Morgan Harper, director of policy and advocacy at the American Economic Liberties Project, praised the FTC for "listening to the comments of thousands of entrepreneurs and workers of all income levels across industries" and finalizing a rule that "is a clear-cut win."
Demand Progress' Emily Peterson-Cassin similarly commended the commission "for taking a strong stance against this egregious use of corporate power, thereby empowering workers to switch jobs and launch new ventures, and unlocking billions of dollars in worker earnings."
While such agreements are common across various industries, Teófilo Reyes, chief of staff at the Restaurant Opportunities Centers United, said that "many restaurant workers have been stuck at their job, earning as low as $2.13 per hour, because of the noncompete clause that they agreed to have in their contract."

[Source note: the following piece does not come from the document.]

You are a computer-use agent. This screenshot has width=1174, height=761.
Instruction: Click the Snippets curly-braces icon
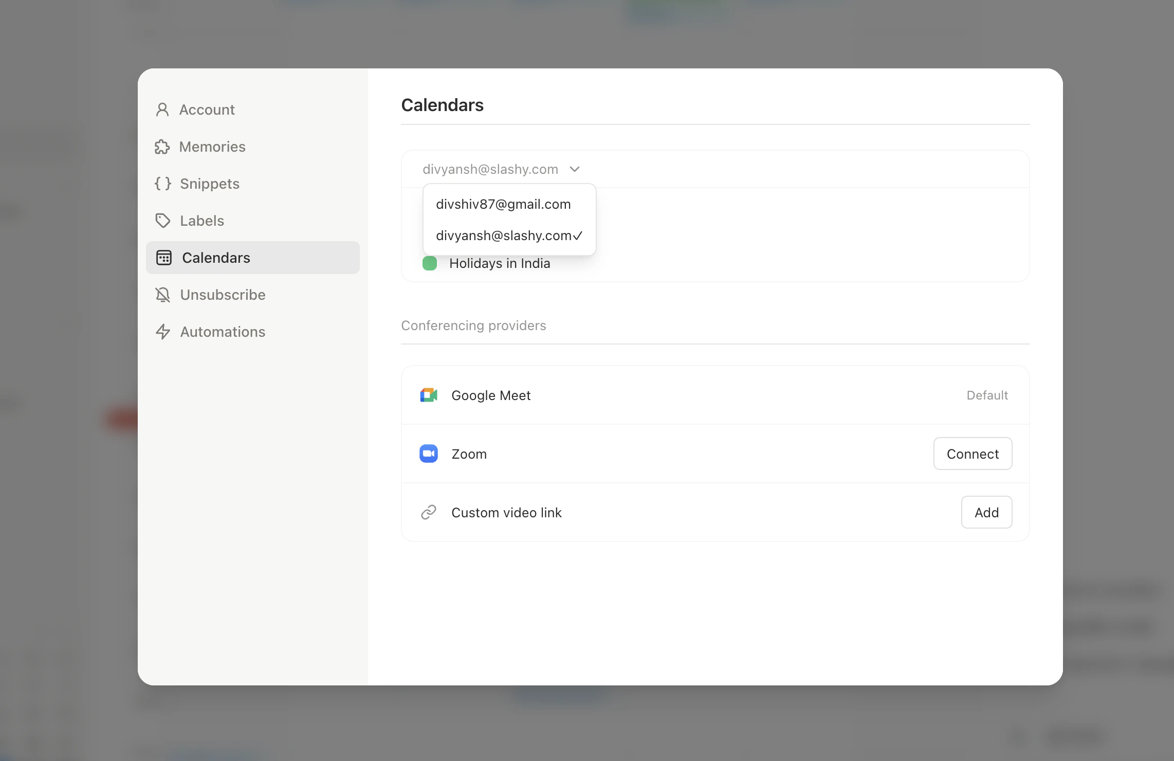(x=162, y=184)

"They didn't know that it would affect their wages and livelihood," Reyes stressed. "Most workers cannot negotiate their way out of a noncompete clause because noncompetes are buried in the fine print of employment contracts. A full third of noncompete clauses are presented after a worker has accepted a job."
Student Borrower Protection Center (SBPC) executive director Mike Pierce pointed out that the FTC on Tuesday "recognized the harmful role debt plays in the workplace, including the growing use of training repayment agreement provisions, or TRAPs, and took action to outlaw TRAPs and all other employer-driven debt that serve the same functions as noncompete agreements."
Sandeep Vaheesan, legal director at Open Markets Institute, highlighted that the addition came after his group, SBPC, and others submitted comments on the "significant gap" in the commission's initial January 2023 proposal, and also welcomed that "the final rule prohibits both conventional noncompete clauses and newfangled versions like TRAPs."
Jonathan Harris, a Loyola Marymount University law professor and SBPC senior fellow, said that "by also banning functional noncompetes, the rule stays one step ahead of employers who use 'stay-or-pay' contracts as workarounds to existing restrictions on traditional noncompetes. The FTC has decided to try to avoid a game of whack-a-mole with employers and their creative attorneys, which worker advocates will applaud."
Among those applauding was Jean Ross, president of National Nurses United, who said that "the new FTC rule will limit the ability of employers to use debt to lock nurses into unsafe jobs and will protect their role as patient advocates."
Angela Huffman, president of Farm Action, also cheered the effort to stop corporations from holding employees "hostage," saying that "this rule is a critical step for protecting our nation's workers and making labor markets fairer and more competitive."